Car is an '01 330i sedan, seems to have sport springs (red&white stripes up front); Koni FSD shocks & SSR integral lite wheels. ZHP front bar & convertible rear bar. New FCAB & repaired strut towers (were mushroomed). I would prefer little or no drop!
TIA! Murf


----------



## 325i M-sport II (Jul 7, 2009)

LittleBear said:


> Hello BMW Experts!
> I am wondering if either of these spring sets (Eibach Pro or Tein-H) would improve the handling of my car without degrading the ride. I think the HR sports would be too low & hard. Opinions, please?
> Car is an '01 330i sedan, seems to have sport springs (red&white stripes up front); Koni FSD shocks & SSR integral lite wheels. ZHP front bar & convertible rear bar. New FCAB & repaired strut towers (were mushroomed). I would prefer little or no drop!
> TIA! Murf


I'm new in this forum but can share my experience about 325I M-sport II suspension and HP sport spring + Bilstein Sport shock. The M-sport II suspension setting is quite balance between comfort and control but a little bit under steering. The spring is not hard but the shock (sachs supply to BMW) does. After 50K mile(I always drive carefully in poor road surface), I find both the front and rear suspenson is lowered (due to the fading shock) so I change to Bilstein sport shock. Bilstein sport shock is soft compare the M-sport shock especially the rear shock which increase the rolling and reduce my confident in cornering. So I change to HR sport spring, it lowered the chassis a lot and make it visually very nice. It also improves the understeering and increase the speed in a bend and reduce rolling in highway. However, it reduce the ride comfort a lot.
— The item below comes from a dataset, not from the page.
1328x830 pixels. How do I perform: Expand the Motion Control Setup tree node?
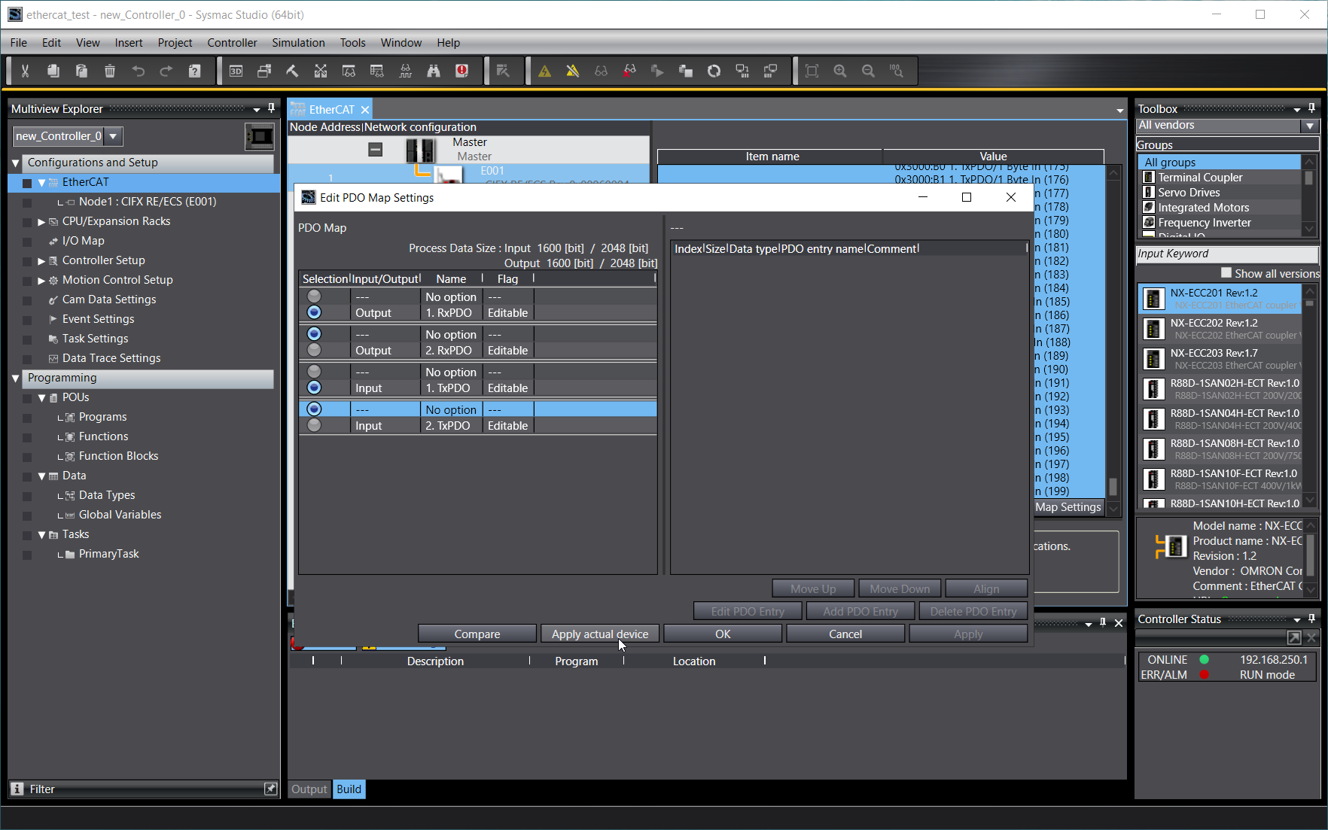point(41,280)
I am planning to change back the rear spring to M-sport spring to imporve the ride comfort as the road condition is too bad here (in HK). Is it danger to do so?


----------



## RichmannMotorSport.com (Feb 19, 2009)

I would go with the Eibach as they are german made and Tein is not.


----------



## LittleBear (Mar 28, 2008)

*Thanks folks,*

I am leaning towards the Eibach, but the Tein springs have lots of fans in the Honda world, which to me is good. If someone could compare them to the springs in the "sport" suspension of a '01 330i I would appreciate it.
Since Tire Rack sells Eibach pro-kit. and seem to have the best price (& thus I might buy there), I would love to hear * GARY * give his opinions on the 3 springs (sport, Tein-H, Eibach Pro-kit), and how they might feel with Koni FSD shocks! :blah:

TIA! Murf


----------



## ewc (Oct 9, 2006)

Your ride will degrade when you lower your car. Simply a matter of lowering a car which already has limited suspension travel. 
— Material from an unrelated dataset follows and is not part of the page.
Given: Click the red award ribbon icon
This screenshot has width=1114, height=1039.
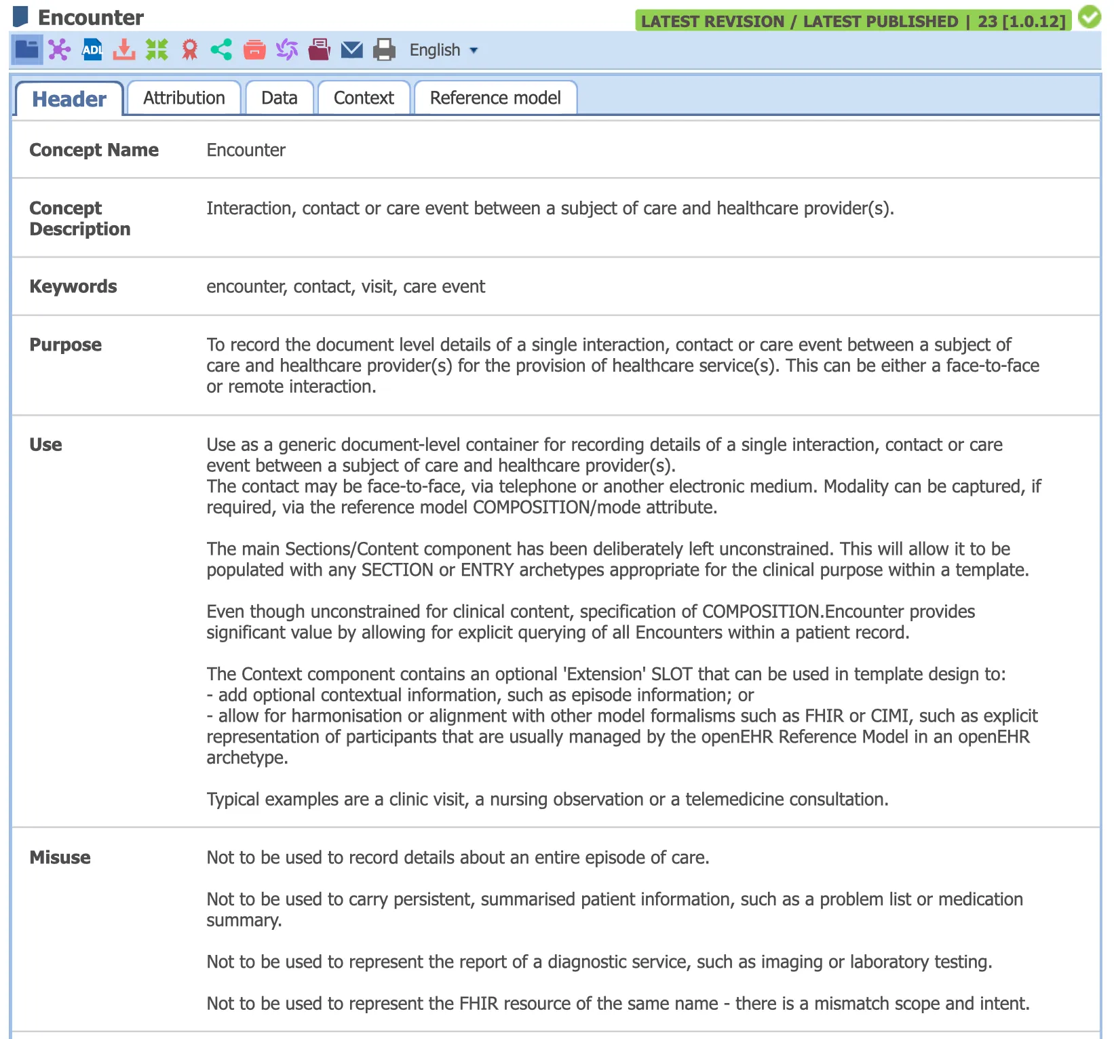Looking at the screenshot, I should tap(190, 50).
With that said, the Eibach should provide a comparatively better ride because it is a progressive wound spring vs. linear on the Tein. Progressive springs are supposed to be softer on the smaller bumps and firm up on quicker transitions. The tradeoff is that handling will be less tight than a linear spring.

I have Eibachs paired with Koni FSD's and the ride is pretty good. The Konis soak up smaller bumps better than stock. But on larger bumps, you still get a good jolt because the suspension travel is bottoming out due to the lowering.


----------



## LittleBear (Mar 28, 2008)

*Thanks EWC!*

That's just the kind of info I was looking for. It's a close call for me: live in Brklyn (Wham Bam!), and go north whenever it snows. But the E46 feels so big compared to my last E30 (m3 suspension). Decisions, decisions....:dunno:

Murf


----------